Note: During early stages, application IP addresses may change when infrastructure
is recreated. A reserved IPv4 address will be introduced later to provide a stable
DNS target.
## Learning Log
A chronological log describing the work done in each stage.
## Next Step
- Proceed to Stage 2: Containerization With Docker, Where The Application Will Be Packaged Into A Production-Ready Container Image.
- Procced to Stage 3: CI/CD pipeline (GitHub Actions & GHCR Integration)
- Procced to Stage 4: Infrastructure (Terraform – servers, networking, firewalls)
- Procced to Stage 5: DNS & domain management (Cloudflare)
- Procced to Stage 6: Ansible bootstrap & access control
- Procced to Stage 7: SSH hardening
- Procced to Stage 8: Docker installation (via Ansible)
- Procced to Stage 9: Application deployment using Docker and GHCR
- Procced to Stage 10: Stage 10: Monitoring stack (Prometheus & Grafana)
- Proceeded to Stage 11: TLS certificates & reverse proxy (Caddy)
- Next: Stage 12: Cloudflare proxy + restrict origin access to Cloudflare IP ranges
Stage 11 will introduce HTTPS, automatic TLS certificates, and a reverse proxy
in front of the application. This enables secure traffic, prepares the setup
for Cloudflare proxying, and allows stricter firewall rules on the application server.
## Git Workflow & Conventions
This repository uses a simple branching and commit strategy to keep the history clean and understandable.
### Branches
- `main`
Always deployable and represents the most stable state. Release tags will be created from this branch.
- `develop`
Integration branch for day-to-day work.

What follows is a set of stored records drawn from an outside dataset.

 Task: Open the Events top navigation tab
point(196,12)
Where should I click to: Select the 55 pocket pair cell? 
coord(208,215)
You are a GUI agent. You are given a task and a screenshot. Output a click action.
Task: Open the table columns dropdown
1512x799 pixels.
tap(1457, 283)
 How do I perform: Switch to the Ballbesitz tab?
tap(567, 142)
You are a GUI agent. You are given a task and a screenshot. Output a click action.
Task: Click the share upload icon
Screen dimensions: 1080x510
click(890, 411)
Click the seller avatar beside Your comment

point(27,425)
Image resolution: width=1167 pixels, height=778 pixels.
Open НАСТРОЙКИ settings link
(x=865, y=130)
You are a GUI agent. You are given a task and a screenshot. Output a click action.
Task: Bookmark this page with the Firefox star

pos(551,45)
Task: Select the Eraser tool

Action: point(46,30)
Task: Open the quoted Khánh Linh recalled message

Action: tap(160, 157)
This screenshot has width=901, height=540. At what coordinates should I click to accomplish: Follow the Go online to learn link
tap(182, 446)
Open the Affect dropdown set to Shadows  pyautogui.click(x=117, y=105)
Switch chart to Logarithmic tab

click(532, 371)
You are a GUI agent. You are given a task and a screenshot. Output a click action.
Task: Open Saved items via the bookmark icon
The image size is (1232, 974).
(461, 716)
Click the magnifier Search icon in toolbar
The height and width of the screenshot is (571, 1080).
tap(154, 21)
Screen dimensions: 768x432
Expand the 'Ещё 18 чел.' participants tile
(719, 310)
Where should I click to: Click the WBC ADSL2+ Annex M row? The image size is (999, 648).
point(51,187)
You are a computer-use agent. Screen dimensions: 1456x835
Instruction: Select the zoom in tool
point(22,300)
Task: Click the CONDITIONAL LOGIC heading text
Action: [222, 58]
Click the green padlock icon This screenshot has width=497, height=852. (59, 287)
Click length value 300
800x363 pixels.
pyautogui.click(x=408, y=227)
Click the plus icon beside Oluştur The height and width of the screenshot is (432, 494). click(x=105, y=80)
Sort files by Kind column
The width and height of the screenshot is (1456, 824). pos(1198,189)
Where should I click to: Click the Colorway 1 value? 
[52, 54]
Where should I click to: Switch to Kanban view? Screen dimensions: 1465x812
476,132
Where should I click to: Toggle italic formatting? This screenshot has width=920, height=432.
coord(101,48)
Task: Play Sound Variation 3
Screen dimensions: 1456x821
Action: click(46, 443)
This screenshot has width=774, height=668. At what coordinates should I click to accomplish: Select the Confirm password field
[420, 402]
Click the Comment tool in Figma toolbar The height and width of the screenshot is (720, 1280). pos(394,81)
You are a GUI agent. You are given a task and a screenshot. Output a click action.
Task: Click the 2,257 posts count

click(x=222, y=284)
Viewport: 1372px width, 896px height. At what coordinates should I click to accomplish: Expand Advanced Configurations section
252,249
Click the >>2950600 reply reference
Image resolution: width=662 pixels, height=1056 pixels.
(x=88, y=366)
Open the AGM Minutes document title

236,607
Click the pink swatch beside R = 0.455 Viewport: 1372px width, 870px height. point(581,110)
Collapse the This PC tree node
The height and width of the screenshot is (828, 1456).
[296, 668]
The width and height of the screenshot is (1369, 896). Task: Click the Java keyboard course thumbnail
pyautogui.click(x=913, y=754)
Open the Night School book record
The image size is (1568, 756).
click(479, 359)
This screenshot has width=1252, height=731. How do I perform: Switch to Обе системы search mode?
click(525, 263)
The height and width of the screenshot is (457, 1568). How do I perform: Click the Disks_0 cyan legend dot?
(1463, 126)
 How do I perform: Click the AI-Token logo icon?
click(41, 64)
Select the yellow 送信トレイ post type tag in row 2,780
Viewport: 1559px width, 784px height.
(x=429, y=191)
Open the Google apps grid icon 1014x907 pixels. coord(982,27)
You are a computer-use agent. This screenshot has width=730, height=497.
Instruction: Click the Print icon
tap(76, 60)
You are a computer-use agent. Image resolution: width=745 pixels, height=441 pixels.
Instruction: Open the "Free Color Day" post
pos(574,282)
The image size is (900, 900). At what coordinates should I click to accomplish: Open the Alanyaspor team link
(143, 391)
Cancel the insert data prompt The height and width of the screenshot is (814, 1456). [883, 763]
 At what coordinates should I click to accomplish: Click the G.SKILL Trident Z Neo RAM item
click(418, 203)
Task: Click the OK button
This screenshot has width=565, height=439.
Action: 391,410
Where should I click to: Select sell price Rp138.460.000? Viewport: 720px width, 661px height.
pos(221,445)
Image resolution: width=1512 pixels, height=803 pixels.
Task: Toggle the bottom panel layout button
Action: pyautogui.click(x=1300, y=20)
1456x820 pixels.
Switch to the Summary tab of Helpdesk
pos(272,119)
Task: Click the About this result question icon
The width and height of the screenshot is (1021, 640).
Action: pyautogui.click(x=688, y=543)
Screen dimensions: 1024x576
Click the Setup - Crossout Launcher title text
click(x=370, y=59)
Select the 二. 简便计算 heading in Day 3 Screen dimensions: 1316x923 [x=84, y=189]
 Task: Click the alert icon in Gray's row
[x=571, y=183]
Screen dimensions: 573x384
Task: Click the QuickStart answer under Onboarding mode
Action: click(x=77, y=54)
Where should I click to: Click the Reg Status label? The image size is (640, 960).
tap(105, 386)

Features, fixes and infrastructure changes are merged here before going to `main`.
- Short-lived branches
All work is done on short-lived branches and merged via pull requests:
- `feature/` – new functionality
- `fix/` – bug fixes
- `infra/` – infrastructure (Terraform, Ansible, etc.)
- `docs/` – documentation updates
- `ci/` – CI/CD pipeline changes
Examples:
- `feature/add-metrics-endpoint`
- `infra/add-terraform-app-server`
- `docs/update-readme-git-strategy`
- `ci/add-docker-build-workflow`
### Commit Messages
Commit messages follow a light version of Conventional Commits:
`(): `
Types used in this project:
- `feat` – new features (app or infra)
- `fix` – bug fixes
- `docs` – documentation changes
- `infra` – infrastructure code changes
- `ci` – CI/CD configuration
- `refactor` – code changes that don’t change behaviour
- `chore` – maintenance tasks, formatting, small cleanups
Examples:
- `feat(api): add /metrics endpoint`
- `docs(readme): document phase 1 (Flask app)`
- `infra(terraform): create linode instances for app and monitoring`
- `ci(docker): add image build and push workflow`
## Infrastructure Changes
All infrastructure and configuration changes are performed via:
- Terraform (provisioning)
- Ansible (configuration)
Manual changes on servers are avoided to ensure reproducibility.
## License
TBD – Will be added later in the project.